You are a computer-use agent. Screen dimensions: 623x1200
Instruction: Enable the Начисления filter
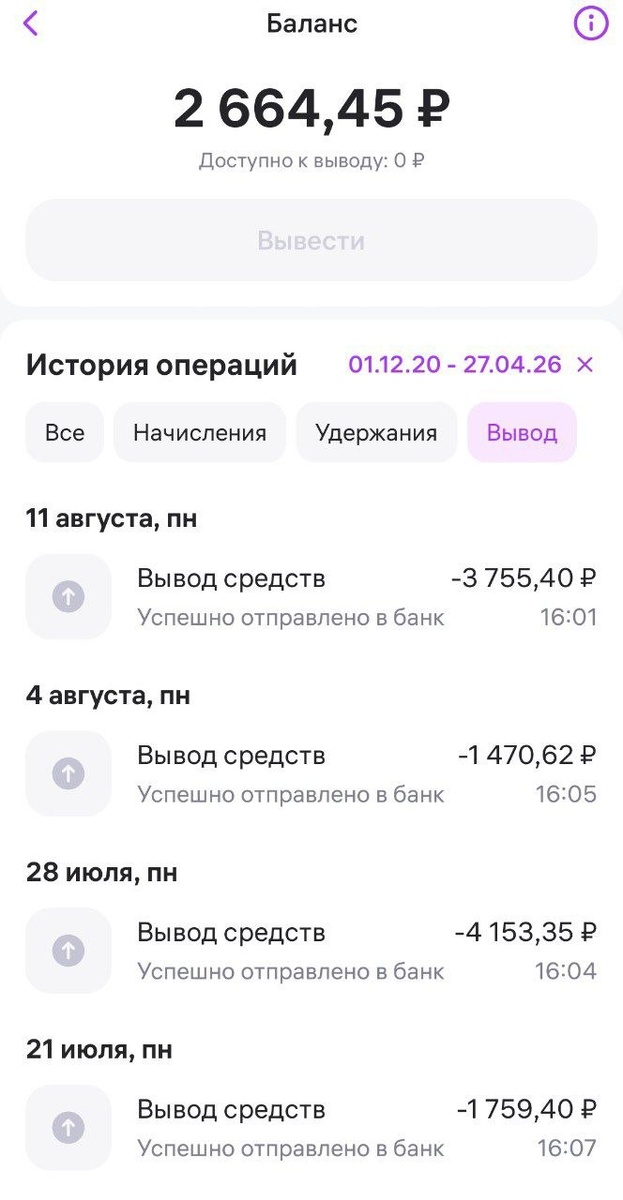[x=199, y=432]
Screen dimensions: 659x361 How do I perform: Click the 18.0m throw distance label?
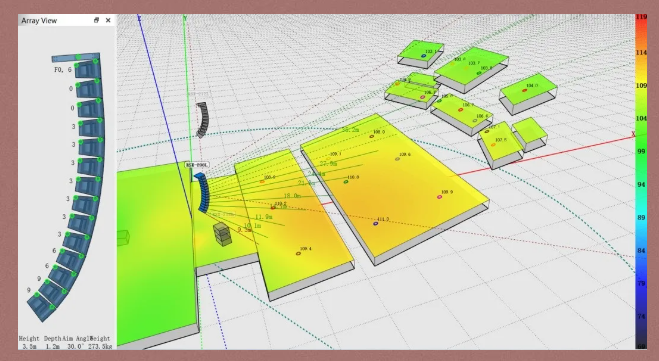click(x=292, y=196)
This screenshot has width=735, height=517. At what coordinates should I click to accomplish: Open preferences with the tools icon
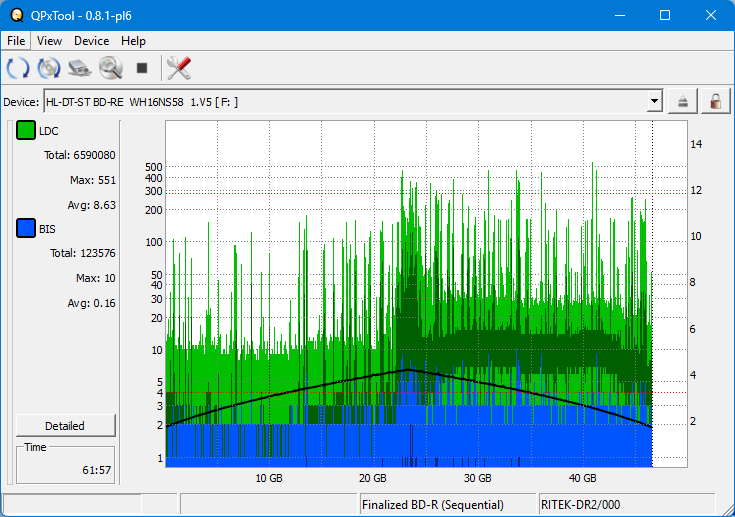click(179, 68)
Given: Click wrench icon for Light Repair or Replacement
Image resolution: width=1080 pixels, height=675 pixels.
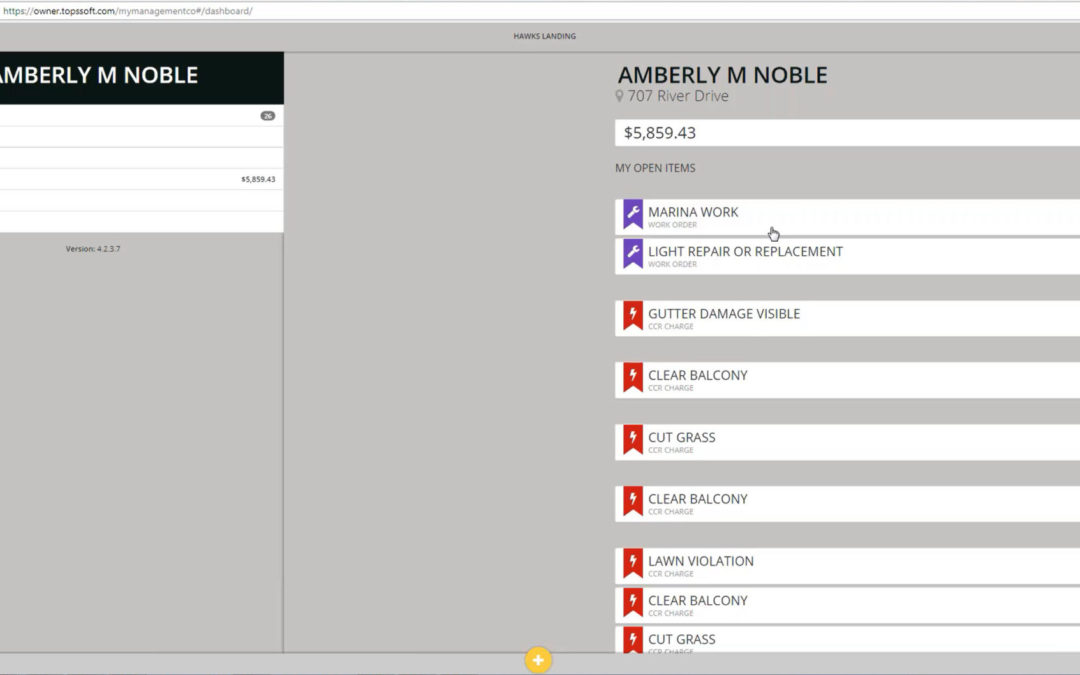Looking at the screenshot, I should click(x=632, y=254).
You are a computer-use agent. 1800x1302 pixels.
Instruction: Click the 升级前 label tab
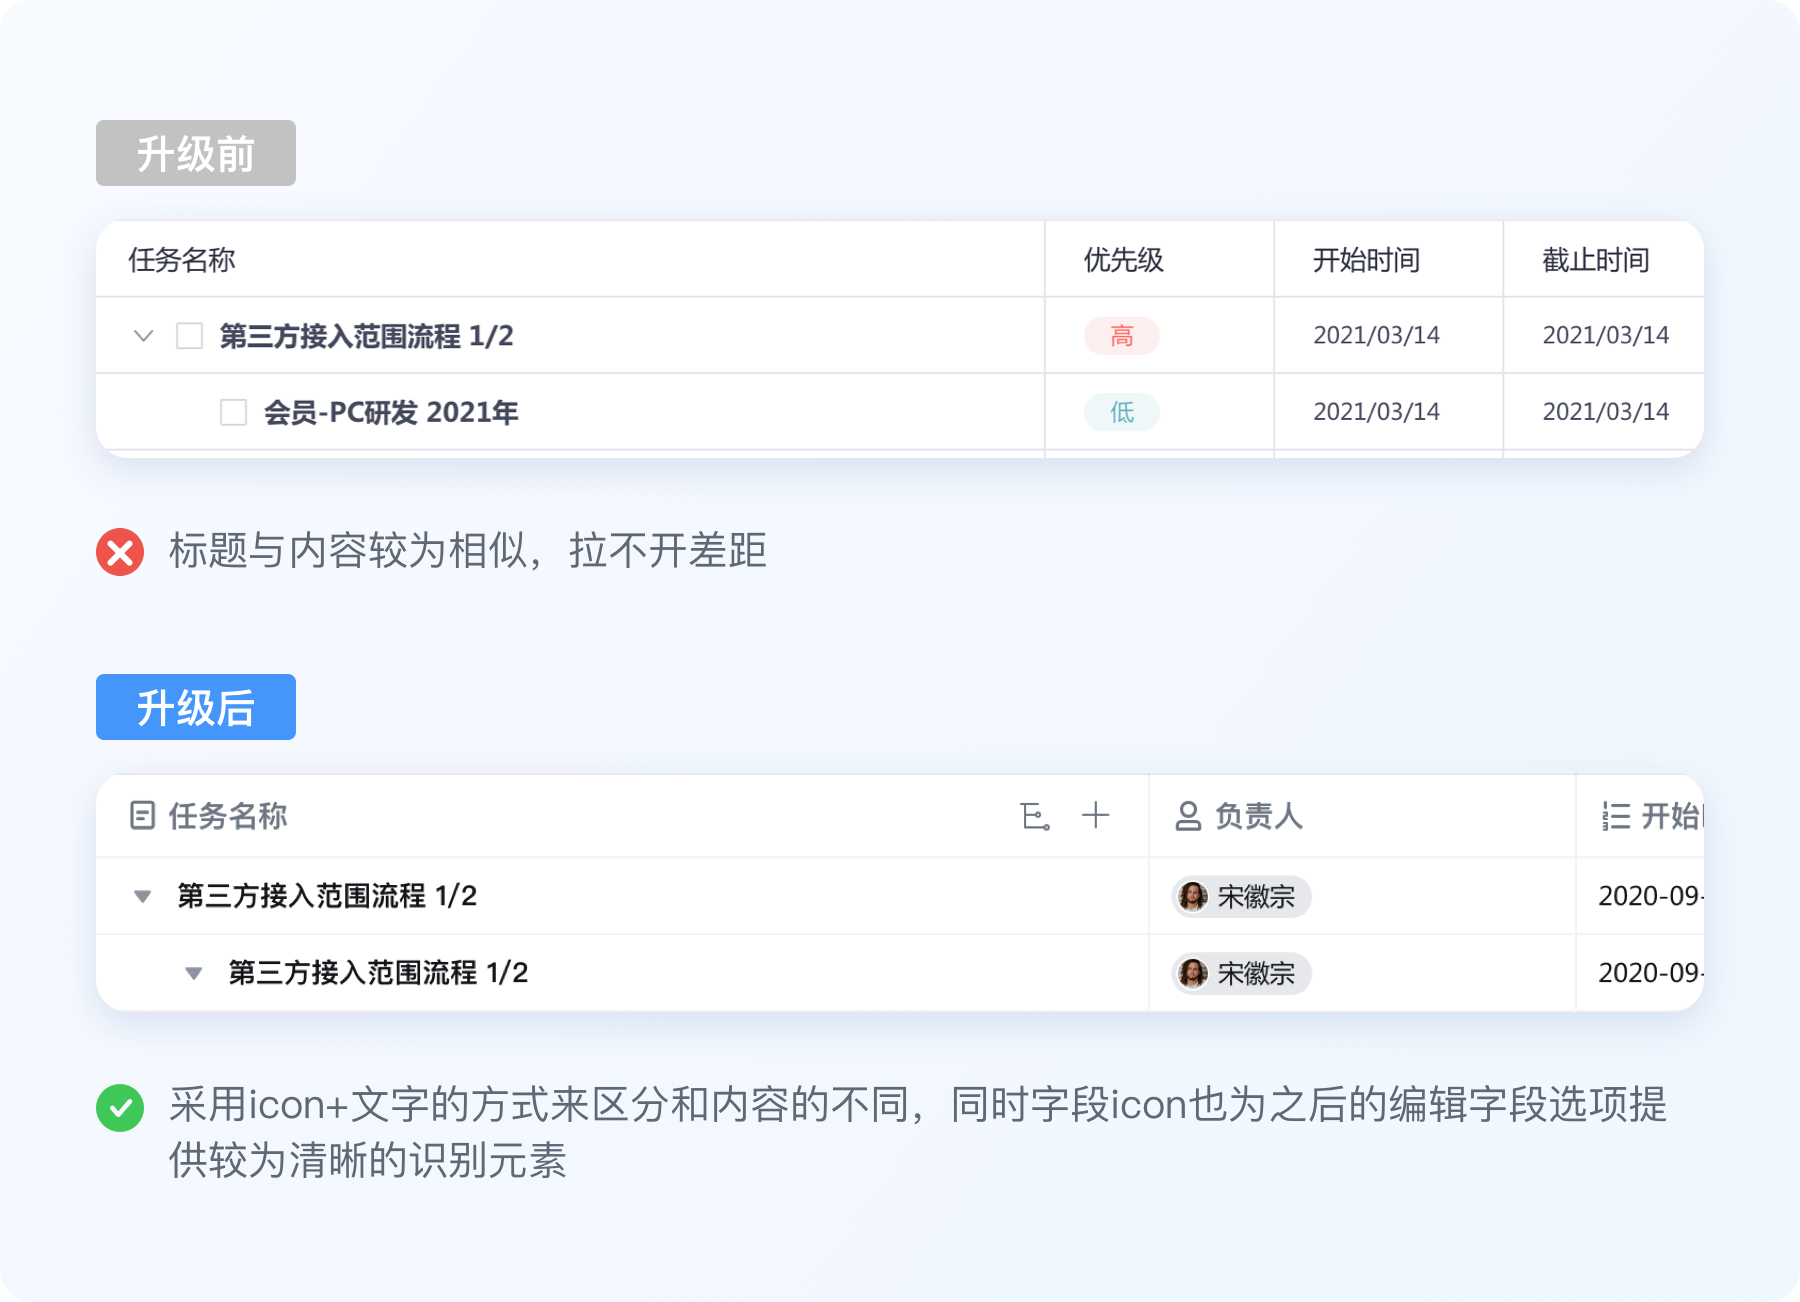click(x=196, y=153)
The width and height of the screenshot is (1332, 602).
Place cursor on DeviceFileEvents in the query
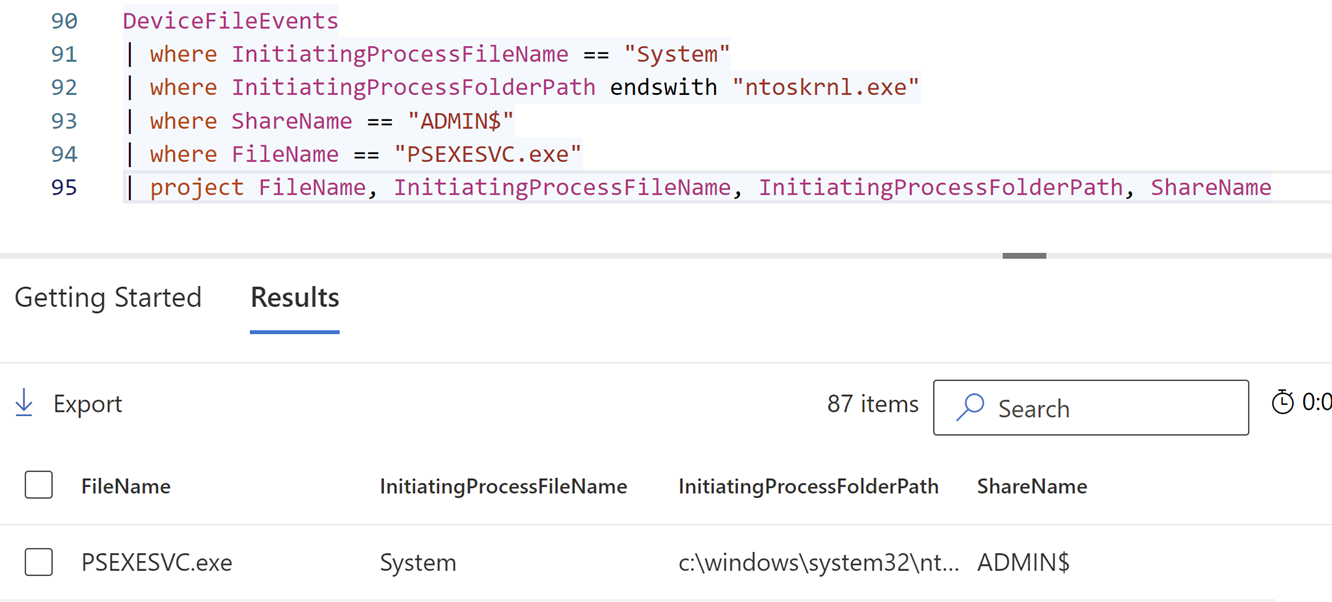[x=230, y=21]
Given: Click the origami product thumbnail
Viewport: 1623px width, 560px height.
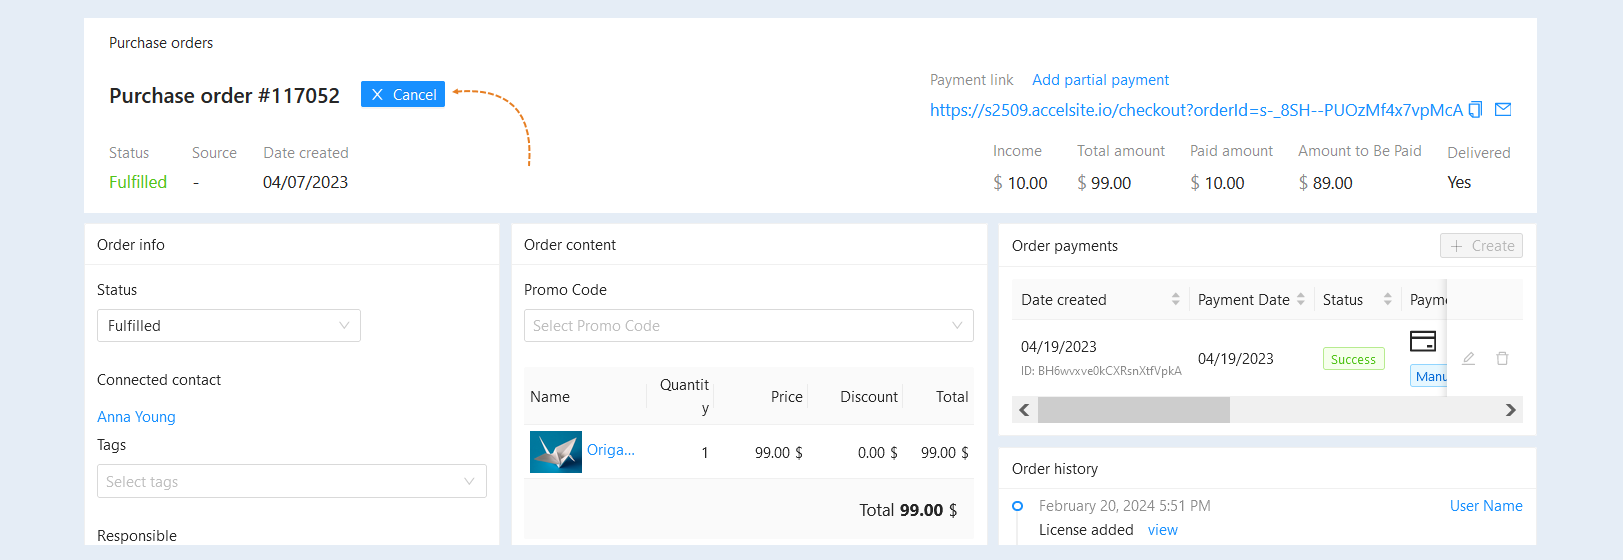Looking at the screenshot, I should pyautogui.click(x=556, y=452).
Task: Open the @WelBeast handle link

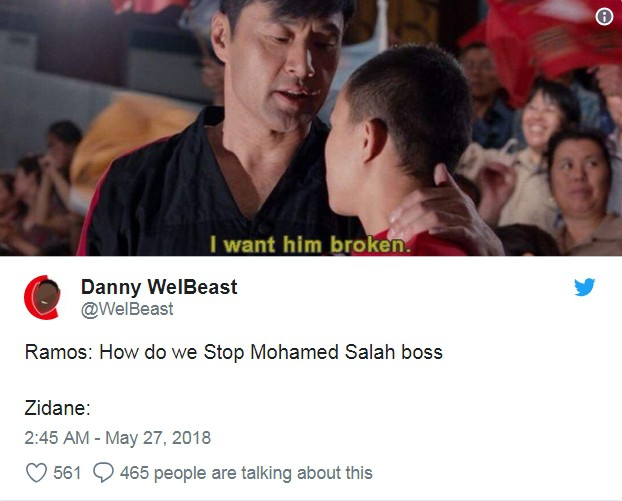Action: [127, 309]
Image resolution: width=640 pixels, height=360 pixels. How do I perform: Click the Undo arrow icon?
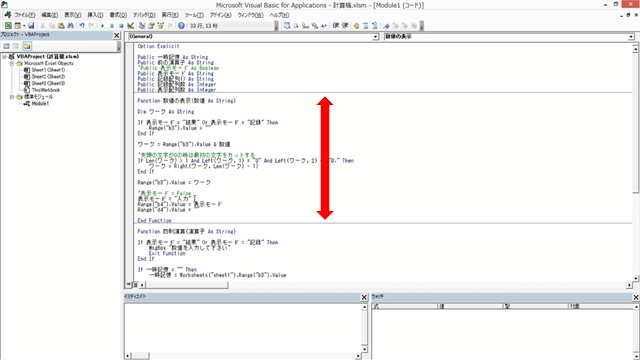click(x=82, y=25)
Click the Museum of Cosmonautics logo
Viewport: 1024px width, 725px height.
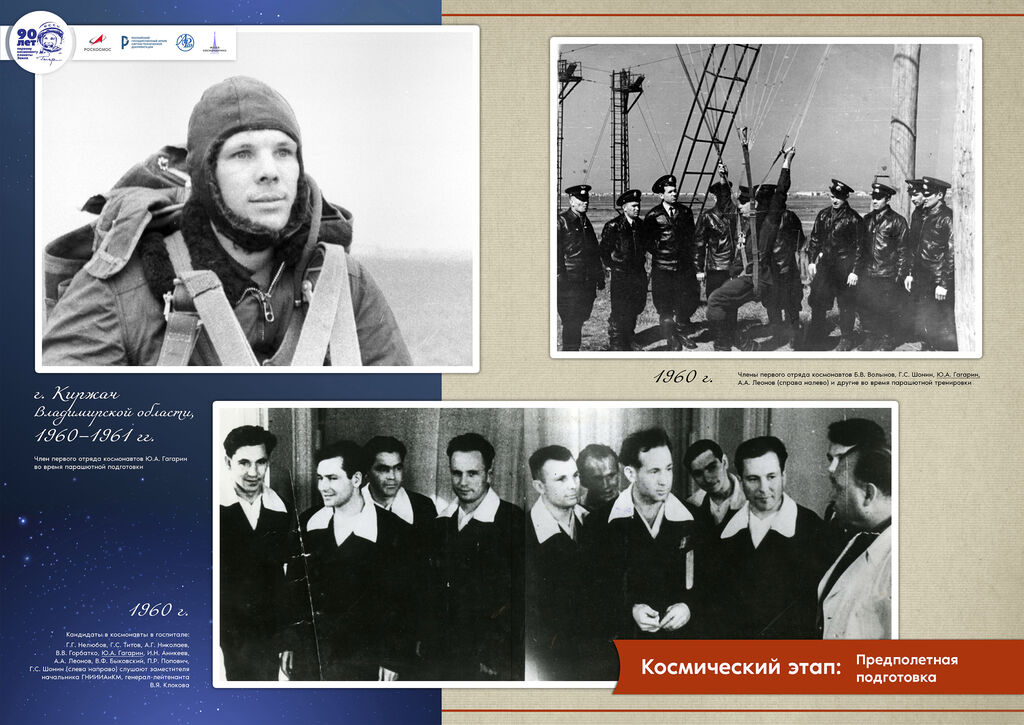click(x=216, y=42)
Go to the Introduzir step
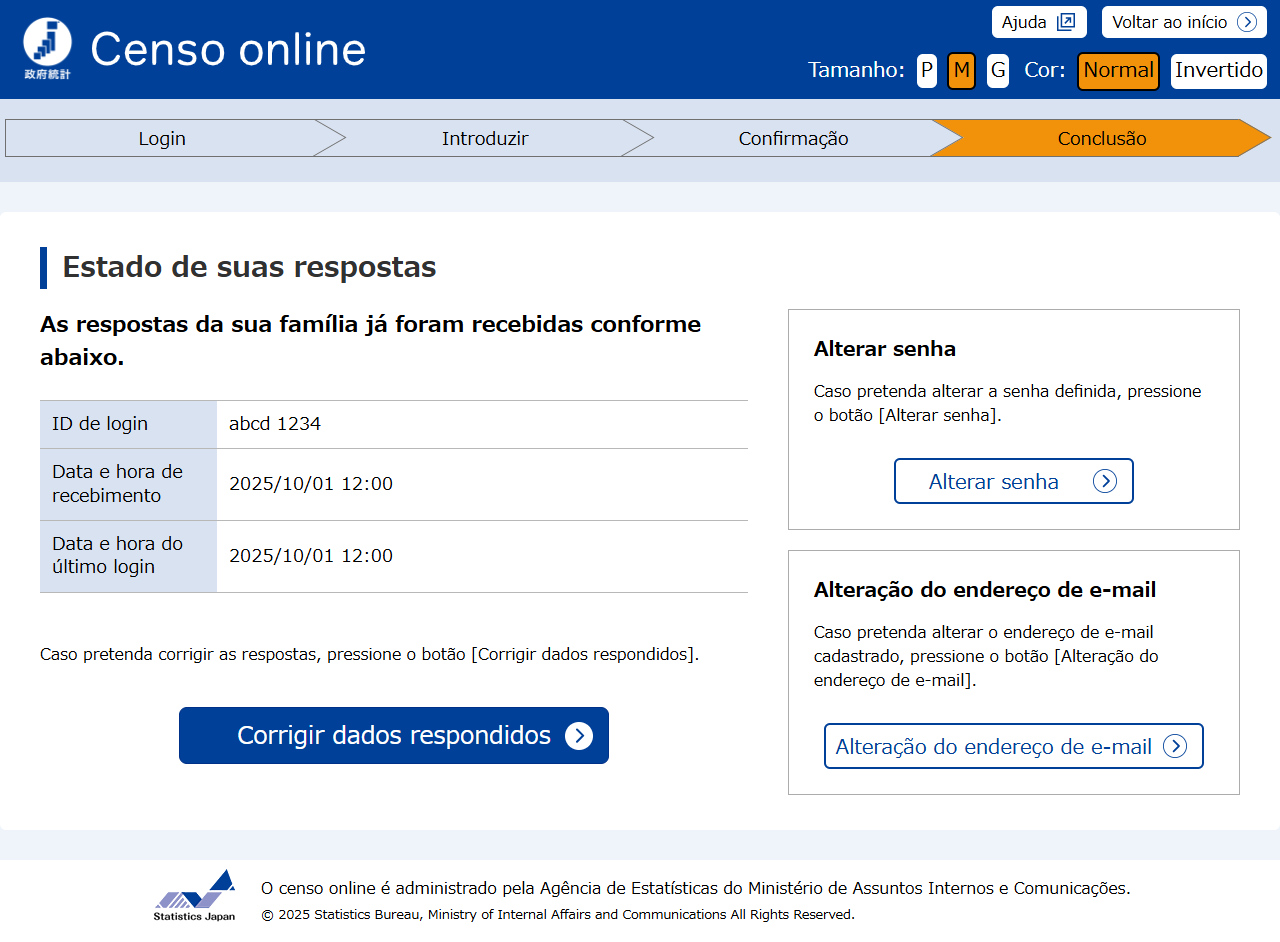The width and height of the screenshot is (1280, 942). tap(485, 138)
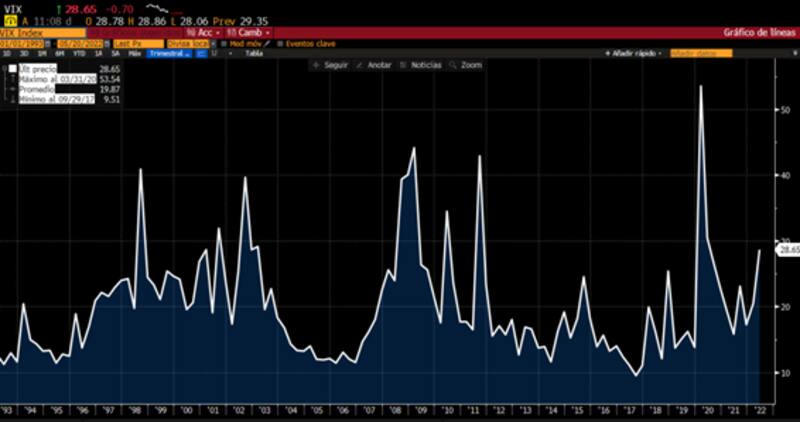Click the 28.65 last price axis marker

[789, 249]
******************************
_Directions:_ In the records above, tally the lines where the word "Given" appears, and give the number and nothing else.

_Response area:_ 2